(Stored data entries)
§ §
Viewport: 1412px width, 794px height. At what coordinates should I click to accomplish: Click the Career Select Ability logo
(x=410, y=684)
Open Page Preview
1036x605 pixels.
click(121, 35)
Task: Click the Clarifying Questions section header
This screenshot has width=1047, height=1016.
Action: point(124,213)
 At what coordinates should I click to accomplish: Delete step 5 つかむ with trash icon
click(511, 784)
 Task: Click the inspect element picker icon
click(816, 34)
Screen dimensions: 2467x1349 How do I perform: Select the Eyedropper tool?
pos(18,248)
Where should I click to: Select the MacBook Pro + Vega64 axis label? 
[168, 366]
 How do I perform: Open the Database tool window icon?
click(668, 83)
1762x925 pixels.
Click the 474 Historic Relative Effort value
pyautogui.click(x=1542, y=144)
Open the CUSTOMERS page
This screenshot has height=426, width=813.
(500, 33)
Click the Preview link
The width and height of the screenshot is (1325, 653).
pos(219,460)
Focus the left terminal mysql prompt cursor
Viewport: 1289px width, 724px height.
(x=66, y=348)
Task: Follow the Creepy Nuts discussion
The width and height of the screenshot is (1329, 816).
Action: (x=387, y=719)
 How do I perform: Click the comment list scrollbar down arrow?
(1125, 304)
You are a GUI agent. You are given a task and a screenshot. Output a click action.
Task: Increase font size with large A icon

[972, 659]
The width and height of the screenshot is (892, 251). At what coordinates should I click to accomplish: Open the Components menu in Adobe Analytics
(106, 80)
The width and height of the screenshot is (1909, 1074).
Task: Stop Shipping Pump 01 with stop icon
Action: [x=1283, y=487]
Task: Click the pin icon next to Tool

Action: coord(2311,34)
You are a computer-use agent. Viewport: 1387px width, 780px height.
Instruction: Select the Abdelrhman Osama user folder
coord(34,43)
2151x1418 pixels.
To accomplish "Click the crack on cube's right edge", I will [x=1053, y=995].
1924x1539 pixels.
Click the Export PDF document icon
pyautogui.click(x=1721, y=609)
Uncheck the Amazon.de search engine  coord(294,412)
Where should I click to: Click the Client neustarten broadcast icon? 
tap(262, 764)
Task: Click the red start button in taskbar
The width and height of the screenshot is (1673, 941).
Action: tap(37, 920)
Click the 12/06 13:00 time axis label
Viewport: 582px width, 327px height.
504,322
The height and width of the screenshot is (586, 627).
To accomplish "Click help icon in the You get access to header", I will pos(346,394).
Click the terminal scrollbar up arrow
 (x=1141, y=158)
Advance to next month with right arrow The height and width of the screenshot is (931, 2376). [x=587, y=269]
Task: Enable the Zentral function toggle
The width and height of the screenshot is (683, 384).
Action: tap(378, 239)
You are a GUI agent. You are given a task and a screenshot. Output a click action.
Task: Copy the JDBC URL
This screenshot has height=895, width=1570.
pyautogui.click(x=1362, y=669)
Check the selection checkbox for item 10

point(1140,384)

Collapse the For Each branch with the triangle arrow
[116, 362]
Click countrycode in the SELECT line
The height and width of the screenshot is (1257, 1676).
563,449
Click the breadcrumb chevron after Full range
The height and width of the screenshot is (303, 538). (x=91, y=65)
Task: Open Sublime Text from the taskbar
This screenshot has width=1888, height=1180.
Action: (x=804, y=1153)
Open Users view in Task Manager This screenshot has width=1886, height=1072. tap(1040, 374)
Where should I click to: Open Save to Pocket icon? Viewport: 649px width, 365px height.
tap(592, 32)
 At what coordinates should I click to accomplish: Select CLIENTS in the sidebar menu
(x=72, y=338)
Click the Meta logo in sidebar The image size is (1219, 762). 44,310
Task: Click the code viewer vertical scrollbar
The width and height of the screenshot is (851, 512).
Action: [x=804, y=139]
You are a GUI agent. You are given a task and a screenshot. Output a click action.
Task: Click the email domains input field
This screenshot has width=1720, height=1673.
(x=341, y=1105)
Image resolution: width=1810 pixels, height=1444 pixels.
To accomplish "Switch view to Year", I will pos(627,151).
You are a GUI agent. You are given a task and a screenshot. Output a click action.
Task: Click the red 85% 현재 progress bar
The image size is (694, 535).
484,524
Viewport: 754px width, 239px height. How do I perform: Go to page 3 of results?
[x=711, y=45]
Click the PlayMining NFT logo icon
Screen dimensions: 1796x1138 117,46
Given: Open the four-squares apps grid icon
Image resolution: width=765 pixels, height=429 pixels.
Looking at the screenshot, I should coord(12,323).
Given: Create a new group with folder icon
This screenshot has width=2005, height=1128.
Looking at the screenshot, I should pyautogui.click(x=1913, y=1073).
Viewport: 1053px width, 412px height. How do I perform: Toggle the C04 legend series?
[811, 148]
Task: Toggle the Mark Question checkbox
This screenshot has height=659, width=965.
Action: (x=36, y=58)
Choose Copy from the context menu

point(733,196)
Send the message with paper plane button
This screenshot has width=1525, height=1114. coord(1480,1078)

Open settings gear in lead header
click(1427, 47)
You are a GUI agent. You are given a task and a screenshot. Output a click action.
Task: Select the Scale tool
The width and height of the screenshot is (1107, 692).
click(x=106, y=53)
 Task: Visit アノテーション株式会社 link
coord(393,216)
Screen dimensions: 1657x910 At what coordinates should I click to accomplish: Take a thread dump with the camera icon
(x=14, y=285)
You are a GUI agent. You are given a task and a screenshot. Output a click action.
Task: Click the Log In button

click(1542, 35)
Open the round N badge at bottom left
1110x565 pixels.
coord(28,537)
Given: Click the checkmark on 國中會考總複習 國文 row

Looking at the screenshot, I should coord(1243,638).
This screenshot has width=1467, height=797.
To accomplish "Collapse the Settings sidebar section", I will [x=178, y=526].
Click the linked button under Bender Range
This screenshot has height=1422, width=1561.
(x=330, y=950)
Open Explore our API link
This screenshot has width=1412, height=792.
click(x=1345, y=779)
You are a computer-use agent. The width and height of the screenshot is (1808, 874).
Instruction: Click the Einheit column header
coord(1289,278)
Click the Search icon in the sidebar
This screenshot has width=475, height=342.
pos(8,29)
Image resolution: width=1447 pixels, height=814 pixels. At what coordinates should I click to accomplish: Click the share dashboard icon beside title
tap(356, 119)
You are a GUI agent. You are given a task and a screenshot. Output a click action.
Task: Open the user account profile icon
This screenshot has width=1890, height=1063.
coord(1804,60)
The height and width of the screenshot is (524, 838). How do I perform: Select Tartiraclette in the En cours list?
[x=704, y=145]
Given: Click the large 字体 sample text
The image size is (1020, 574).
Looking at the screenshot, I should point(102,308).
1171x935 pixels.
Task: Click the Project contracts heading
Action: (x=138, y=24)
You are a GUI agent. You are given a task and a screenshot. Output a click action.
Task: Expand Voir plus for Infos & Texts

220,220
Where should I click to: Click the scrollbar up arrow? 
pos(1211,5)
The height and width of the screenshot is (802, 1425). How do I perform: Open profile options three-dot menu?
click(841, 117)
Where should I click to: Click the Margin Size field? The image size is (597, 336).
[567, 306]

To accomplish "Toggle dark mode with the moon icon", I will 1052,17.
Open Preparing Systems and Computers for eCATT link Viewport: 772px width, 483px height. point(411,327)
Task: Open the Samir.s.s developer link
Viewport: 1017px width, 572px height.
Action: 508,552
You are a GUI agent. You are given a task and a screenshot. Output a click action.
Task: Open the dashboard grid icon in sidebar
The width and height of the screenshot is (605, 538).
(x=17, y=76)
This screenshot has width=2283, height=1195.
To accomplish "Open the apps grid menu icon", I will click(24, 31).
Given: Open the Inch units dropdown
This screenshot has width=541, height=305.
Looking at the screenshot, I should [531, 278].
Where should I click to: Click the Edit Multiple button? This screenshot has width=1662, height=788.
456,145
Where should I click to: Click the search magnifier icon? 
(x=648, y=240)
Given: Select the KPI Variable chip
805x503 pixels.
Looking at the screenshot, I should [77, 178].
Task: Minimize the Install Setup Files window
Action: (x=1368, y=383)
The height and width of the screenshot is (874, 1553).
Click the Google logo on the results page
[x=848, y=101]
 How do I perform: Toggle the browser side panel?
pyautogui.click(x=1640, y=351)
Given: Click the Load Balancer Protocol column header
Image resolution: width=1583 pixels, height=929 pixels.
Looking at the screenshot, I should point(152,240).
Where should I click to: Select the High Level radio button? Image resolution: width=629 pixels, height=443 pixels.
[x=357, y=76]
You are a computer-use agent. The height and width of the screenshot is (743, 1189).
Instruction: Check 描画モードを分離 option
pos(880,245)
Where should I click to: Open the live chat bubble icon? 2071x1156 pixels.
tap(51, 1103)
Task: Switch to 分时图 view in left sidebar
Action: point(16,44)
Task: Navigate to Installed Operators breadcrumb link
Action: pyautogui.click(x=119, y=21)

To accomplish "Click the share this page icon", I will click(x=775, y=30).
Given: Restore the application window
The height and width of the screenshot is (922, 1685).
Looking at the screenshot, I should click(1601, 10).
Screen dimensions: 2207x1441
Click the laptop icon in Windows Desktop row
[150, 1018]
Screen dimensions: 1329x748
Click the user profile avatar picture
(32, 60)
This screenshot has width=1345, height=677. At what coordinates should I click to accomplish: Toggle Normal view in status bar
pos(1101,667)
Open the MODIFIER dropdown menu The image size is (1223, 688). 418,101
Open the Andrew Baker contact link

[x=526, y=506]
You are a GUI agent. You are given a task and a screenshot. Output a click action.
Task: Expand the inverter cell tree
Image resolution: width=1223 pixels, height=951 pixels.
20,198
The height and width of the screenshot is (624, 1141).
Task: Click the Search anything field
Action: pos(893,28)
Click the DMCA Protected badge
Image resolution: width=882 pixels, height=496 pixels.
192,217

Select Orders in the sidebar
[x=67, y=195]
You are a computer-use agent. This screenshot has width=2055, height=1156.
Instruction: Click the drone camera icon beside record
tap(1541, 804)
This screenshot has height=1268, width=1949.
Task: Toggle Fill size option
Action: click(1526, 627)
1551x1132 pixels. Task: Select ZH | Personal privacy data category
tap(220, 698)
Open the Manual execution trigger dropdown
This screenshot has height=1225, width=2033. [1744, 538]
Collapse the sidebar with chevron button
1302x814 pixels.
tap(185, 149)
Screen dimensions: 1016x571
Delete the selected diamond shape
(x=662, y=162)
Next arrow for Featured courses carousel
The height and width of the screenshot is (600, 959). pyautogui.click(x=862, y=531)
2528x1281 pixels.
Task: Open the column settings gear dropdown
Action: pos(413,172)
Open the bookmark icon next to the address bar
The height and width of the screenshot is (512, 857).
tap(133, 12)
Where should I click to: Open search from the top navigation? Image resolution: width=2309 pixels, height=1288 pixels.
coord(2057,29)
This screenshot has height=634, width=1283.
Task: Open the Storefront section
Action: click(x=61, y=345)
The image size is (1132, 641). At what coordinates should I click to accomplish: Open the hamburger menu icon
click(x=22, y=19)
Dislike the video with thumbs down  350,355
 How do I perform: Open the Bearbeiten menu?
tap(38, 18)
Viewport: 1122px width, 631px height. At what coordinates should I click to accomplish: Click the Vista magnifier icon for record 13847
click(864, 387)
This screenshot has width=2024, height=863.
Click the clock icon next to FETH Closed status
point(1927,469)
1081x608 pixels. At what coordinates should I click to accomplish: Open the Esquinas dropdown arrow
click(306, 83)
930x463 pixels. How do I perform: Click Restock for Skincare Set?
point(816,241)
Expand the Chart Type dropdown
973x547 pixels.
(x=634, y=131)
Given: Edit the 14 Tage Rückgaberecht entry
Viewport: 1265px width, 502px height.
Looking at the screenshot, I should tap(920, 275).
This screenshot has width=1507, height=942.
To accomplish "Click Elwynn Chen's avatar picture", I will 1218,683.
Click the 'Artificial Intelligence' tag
§ §
**Work task**
In the data above, how many lines hold the string "right"? Give the number by itself.

**Response to the exercise**
2